User Seeks to Reduce High Time-to-First-Token on GPT Pro API Relay Deployed on US CN2 Server
English summary
A user set up a GPT Pro subscription relay for colleagues using sub2api on a US-based CN2 server with a ping latency of approximately 160ms. The relay exhibits high time-to-first-token (TTFT), making responses slow.
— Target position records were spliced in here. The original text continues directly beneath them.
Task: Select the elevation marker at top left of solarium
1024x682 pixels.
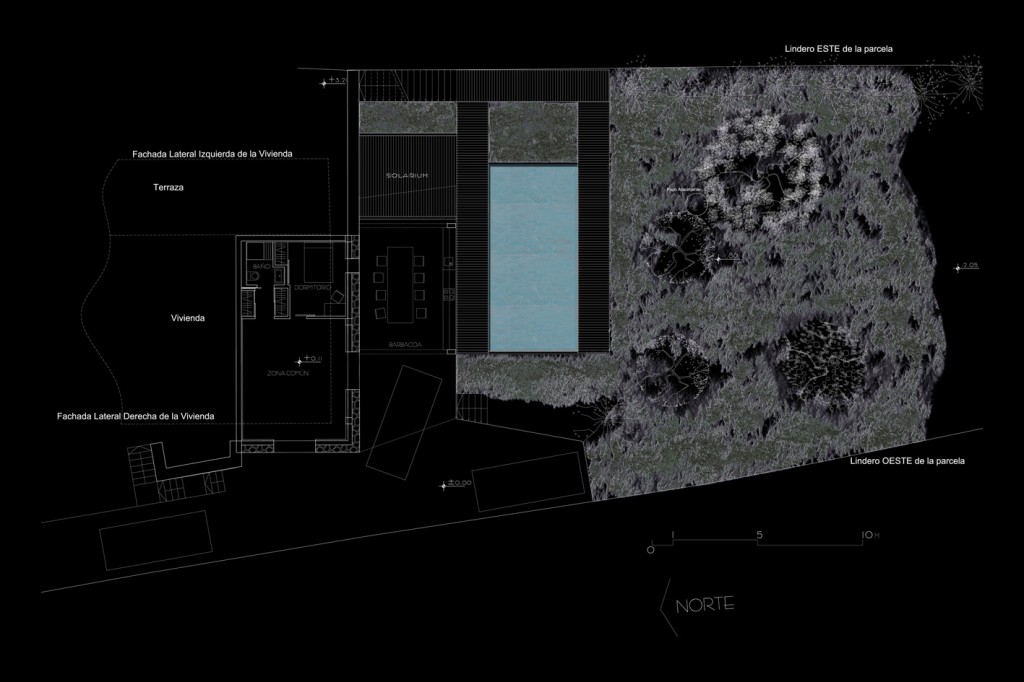Action: click(332, 82)
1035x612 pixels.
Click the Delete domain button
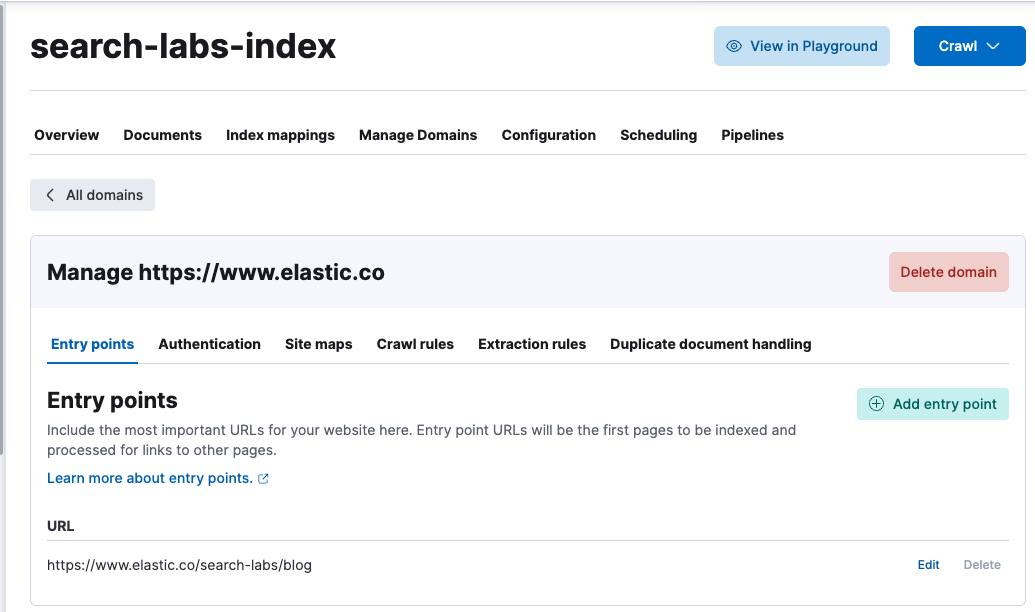coord(949,272)
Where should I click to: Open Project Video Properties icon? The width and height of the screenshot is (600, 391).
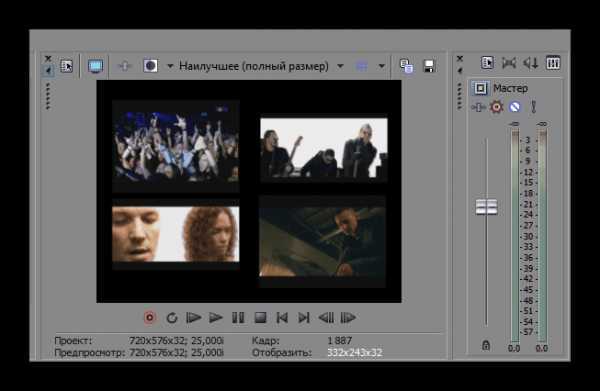66,66
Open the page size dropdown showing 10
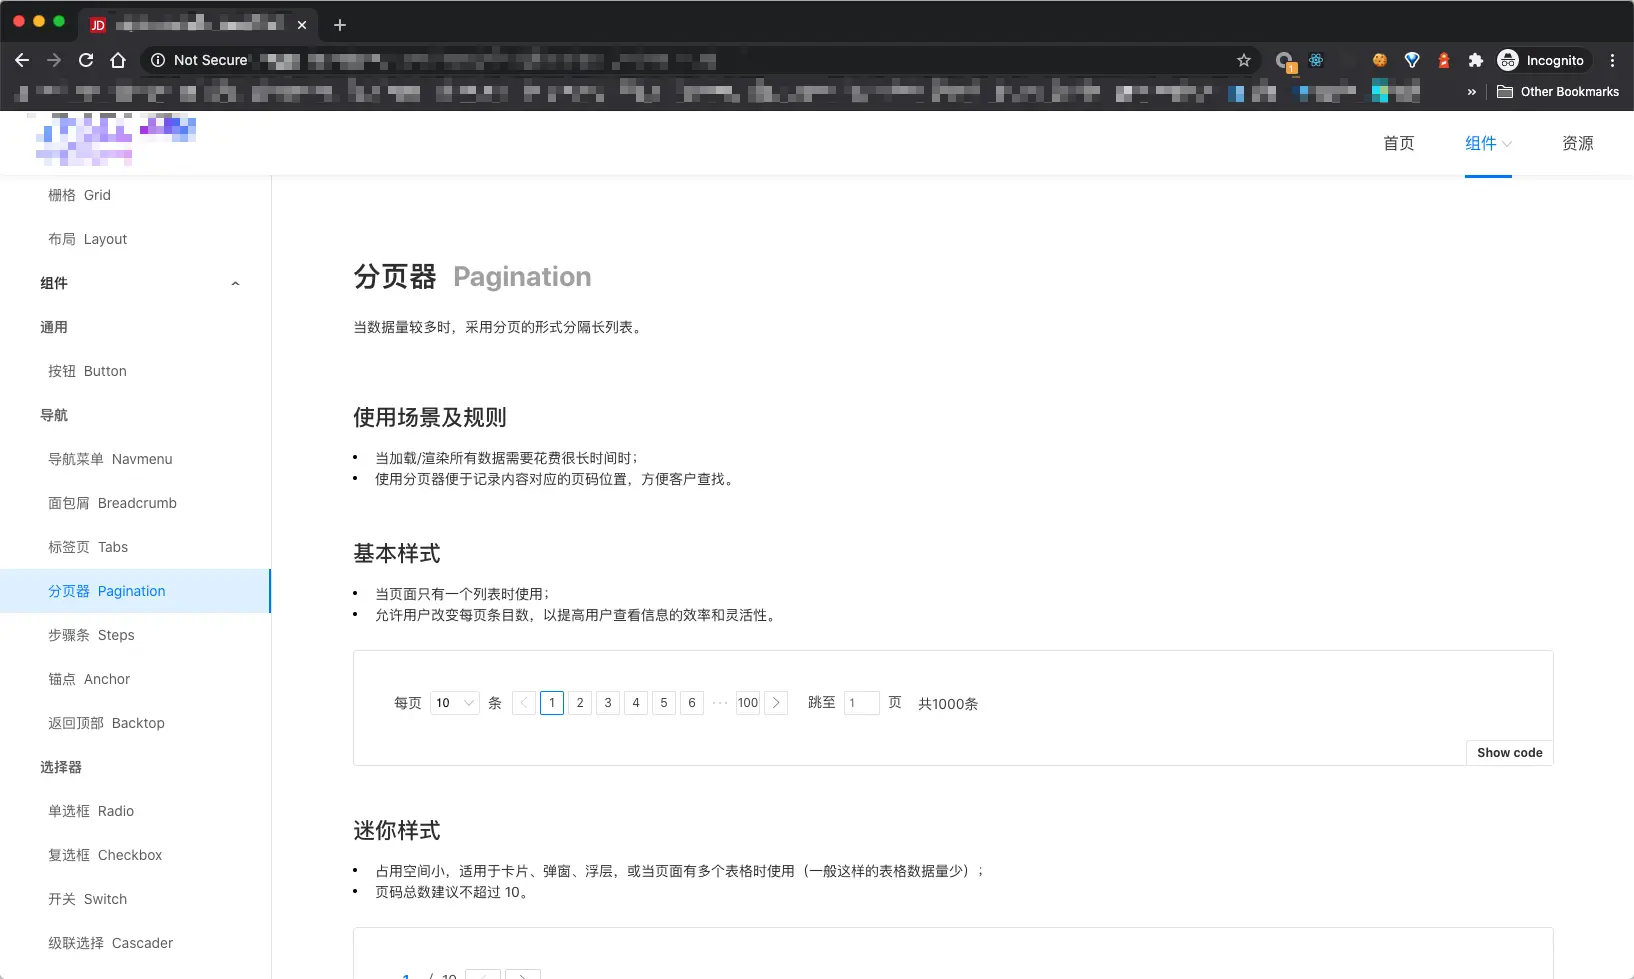Screen dimensions: 1634x979 click(454, 703)
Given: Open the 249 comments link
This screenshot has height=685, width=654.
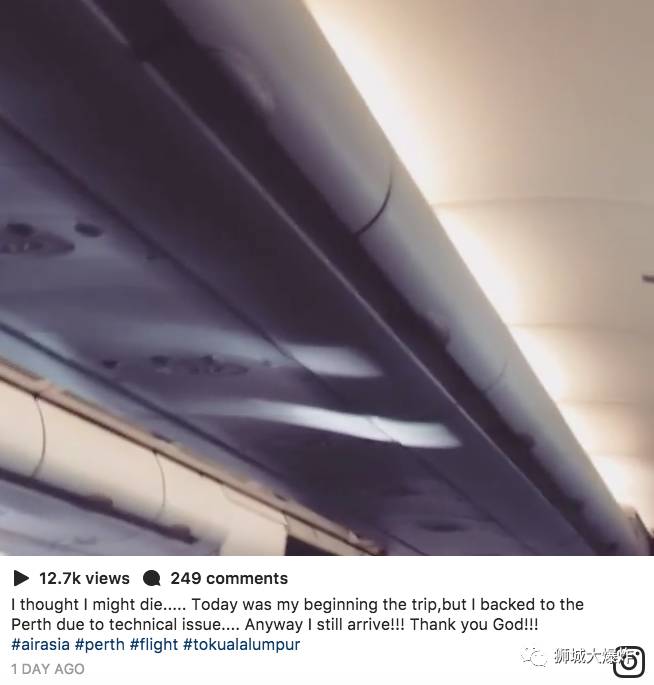Looking at the screenshot, I should coord(229,578).
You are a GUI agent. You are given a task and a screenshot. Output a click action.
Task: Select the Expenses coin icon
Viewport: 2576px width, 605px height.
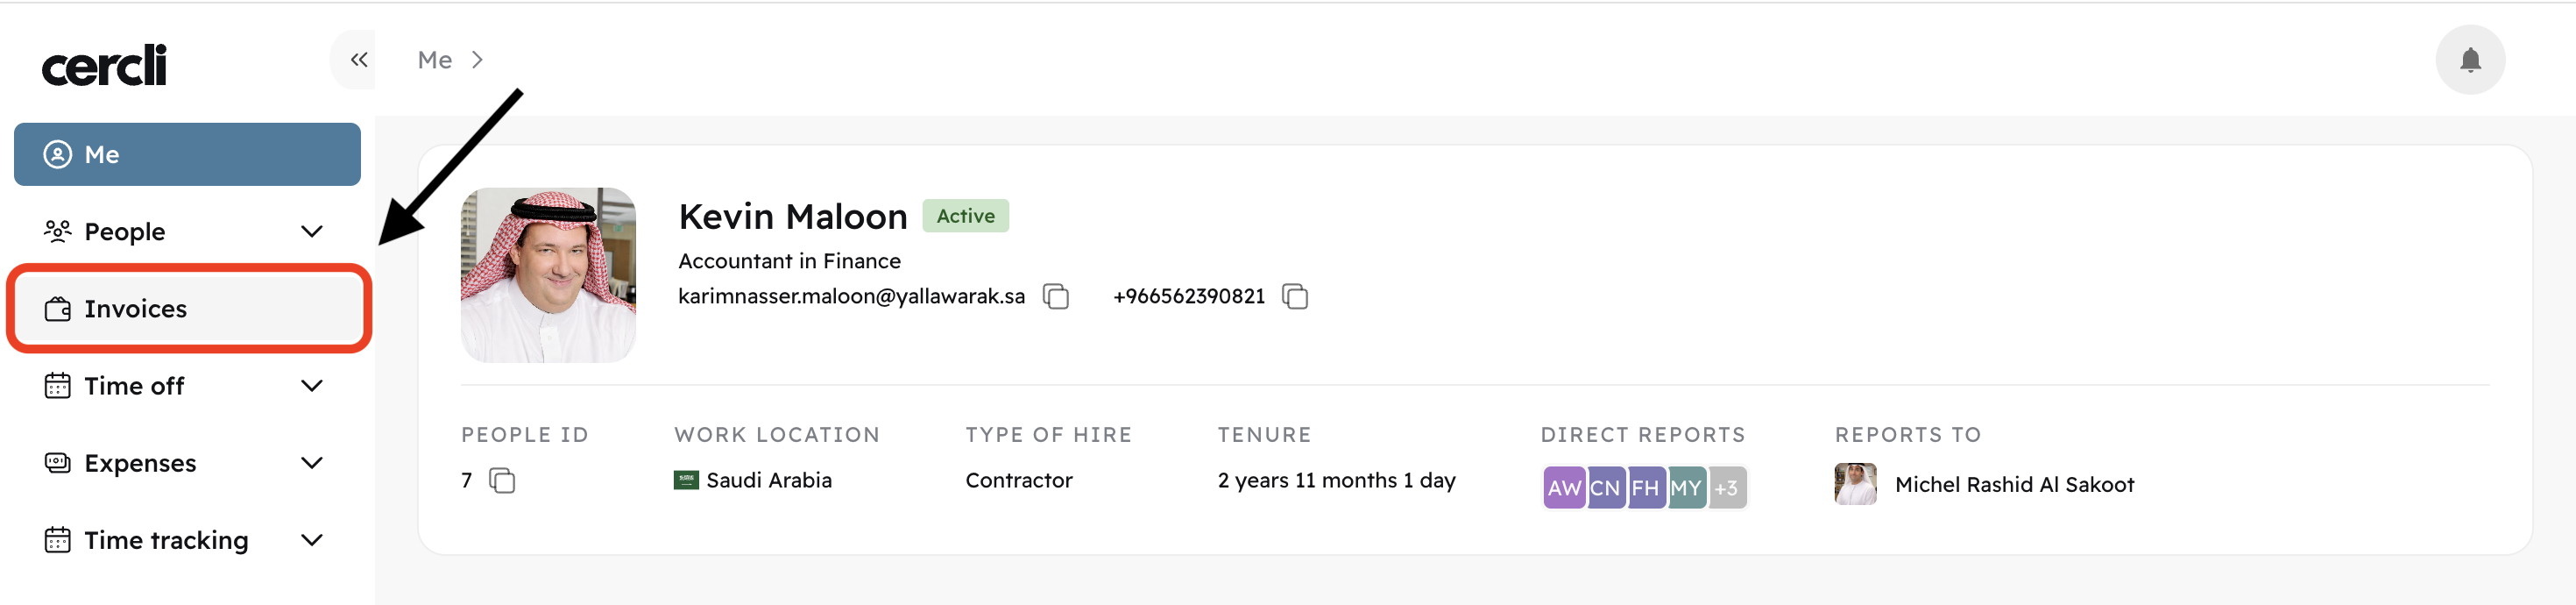point(57,462)
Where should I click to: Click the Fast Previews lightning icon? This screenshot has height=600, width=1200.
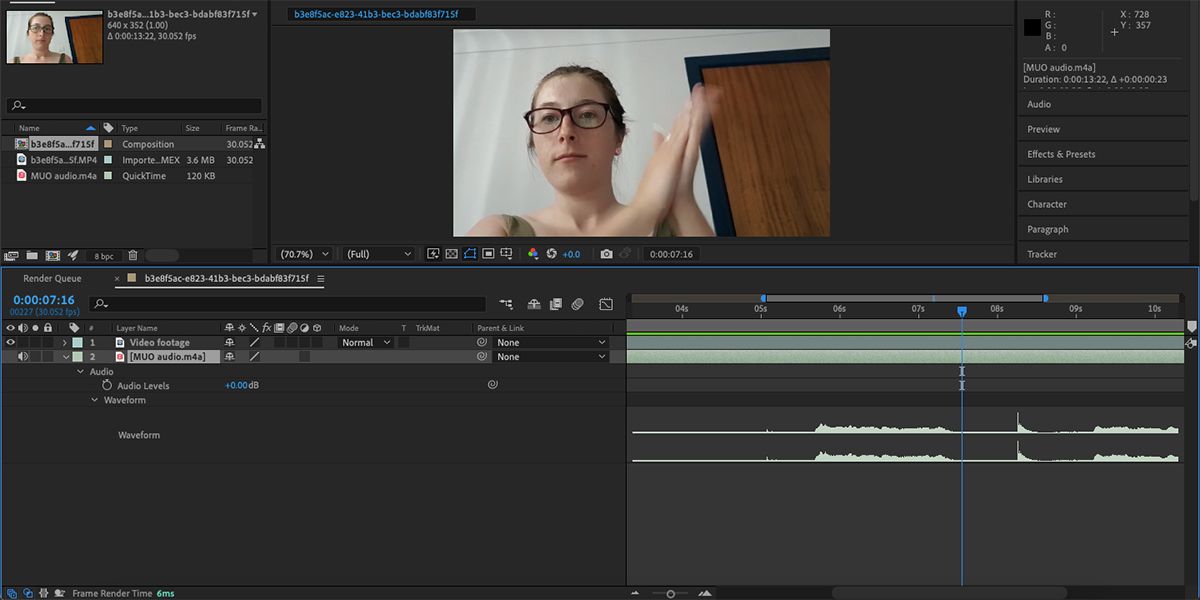tap(434, 254)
The user is seeking optimization advice without clear direction.
Chinese summary
用户为同事搭建了 GPT Pro 共享订阅中转,使用 sub2api 部署在一台美国 CN2 服务器上,ping 延迟约 160ms。目前中转首 token 生成时间(TTFT)很高,反应缓慢,用户寻求优化思路。
Key points
GPT Pro subscription is shared among colleagues via a relay.
GPT Pro 订阅通过中转分享给同事。
The relay uses sub2api and is hosted on a US CN2 server with ~160ms ping.
中转使用 sub2api,部署在 ping 约 160ms 的美国 CN2 服务器上。
Time-to-first-token (TTFT) is noticeably high, affecting responsiveness.
首 token 生成时间(TTFT)明显偏高,影响响应速度。
User requests optimization strategies for this setup.
用户寻求针对此配置的优化思路。